1.2141773-964338751
Cycling to success: A road to empowerment for rural girls in India. Image Credit: Armene Modi

Dubai: If many follow the saying of how teaching to fish would put dinner food at the table every night, Armene Modi believes giving a bicycle is equally important.

Modi, founder and chairperson of Ashta No Kai (ANK), has introduced a new concept to boost girls’ enrollerment at schools in rural areas of a vast country like India. This has not only delayed the possibility of early marriages, but also give the girls the power to dream big of a better tomorrow for themselves and their societies.

“I didn’t train the girls to ride bicycles. I (just) gave them bicycles,” Modi told Gulf News.
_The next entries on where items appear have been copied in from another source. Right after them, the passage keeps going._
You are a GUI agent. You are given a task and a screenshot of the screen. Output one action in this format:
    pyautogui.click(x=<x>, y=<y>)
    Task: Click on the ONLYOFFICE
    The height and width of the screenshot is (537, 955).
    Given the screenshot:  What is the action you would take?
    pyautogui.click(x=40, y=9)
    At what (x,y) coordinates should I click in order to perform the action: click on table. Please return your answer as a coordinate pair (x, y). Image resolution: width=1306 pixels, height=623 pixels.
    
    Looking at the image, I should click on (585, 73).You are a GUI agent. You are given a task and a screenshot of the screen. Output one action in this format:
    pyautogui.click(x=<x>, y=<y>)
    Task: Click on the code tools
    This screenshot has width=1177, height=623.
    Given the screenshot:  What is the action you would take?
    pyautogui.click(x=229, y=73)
Today, the brainchild project of a the white-haired soft spoken woman is looked at as a model that can be copied in other parts of the world, especially in regions where girls don’t receive equal treatment like boys when it comes to going to school. In third world countries, many girls are not getting same opportunities of boys either for many reasons. It is either because the family is poor and thinks teaching the girl won’t help unlike the boy, or because the school is too far away and for safety reasons the family thinks it is better to keep girls at home, or may be because there are no toilets for girls at school, as Modi wrote in one of her papers.

The story goes back to 1997, when Modi was living in Japan where she taught at universities for nearly 11 years. She was inspired by the book “May You Be the Mother of a 100 sons”. The book, which is written by former Washington Post Reporter in India Elisabeth Bumiller, tells the stories of several women, speaks the realities of their lives in different areas and on different levels ranging from villagers to intellectuals and Bollywood stars.
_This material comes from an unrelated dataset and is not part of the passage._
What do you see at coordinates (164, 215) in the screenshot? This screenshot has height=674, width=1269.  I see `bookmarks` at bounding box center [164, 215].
Literacy rates among women was one of the issues raised in the book.

Illiteracy rates among little girls in rural India was also one of the issues that attracted the attention of Modi, who obtained her BA in English Literature form Pune University and her MA in TESOL from Teacher’s college at Columbia University in New York.

She went back to her city and established “Ashta No Kai” project in 10 villages in Shirur Country, Pune District, India. The name is Japanese and it means ‘for a better tomorrow”.

Modi gave it a Japanese name, “because 900 Japanese supported me with funds for 10 years,” she said. Afterwards, private donors, rotary clubs and some corporates are support the project, Modi said.

At the beginning, ANK concluded that many girls in its target villages lived between four to seven kilometres away from the nearest high school, a fact that stop girls from continuing their education beyond

She explained that her office is nearly 55 kilometres away from the villages the organization is keen to send its daughters to school.

Ashta No Kai’s bicycle Bank, where nearly 1000 bicycles are being lent to girls to use to go to schools, has enabled 10000 adolescent rural girls to complete their high school education. The enrolment rate for girls in ANK village schools is almost 100 percent. The organization’s Scholarship program, which started in 2003, has helped more than 1,050 village girls to even pursue education beyond high school.

Asked if has plans to implement the project in other parts of India, Modi said “no. it takes a huuuuuge effort to work in the 10 villages I am in.”

Modi has just completed her Global Master of Arts Program at Tufts University’s Fletcher School of Diplomacy. She was also selected among four 2017 Echidna Global Scholars by Washington, D.C.-based Brookings Institute.

Commenting on the similarities and differences among different regions of the third world countries, Modi replied “yes, many similarities in obstacles, poverty, child marriage, poor infrastructure” among other issues.

Modi, who is a mother of two adult girls, received several national awards for her contributions to the empowerment of rural women.

ANK has also offered Kishori Mandals meetings, where adolescent girls were offered platforms to build self-confidence and received inputs in life skills.

One way of showing little girls how to defend themselves was to offer them Karate lessons, especially with increasing incident of violence against women and rape cases in some parts of India.

“Initially, there was a bit of resistance from parents who were not willing to send the girls to learn karate. However, when several of the girls won silver and gold medals at district, national and international meets, more parents agreed to enrol their daughters in the class,” Modi wrote.

Asked about her next step, Modi told Gulf news, “at the moment I don’t have an idea beyond wanting to start a Power Girls Brigade to spread the message in our life skills course through Peers to other girls.”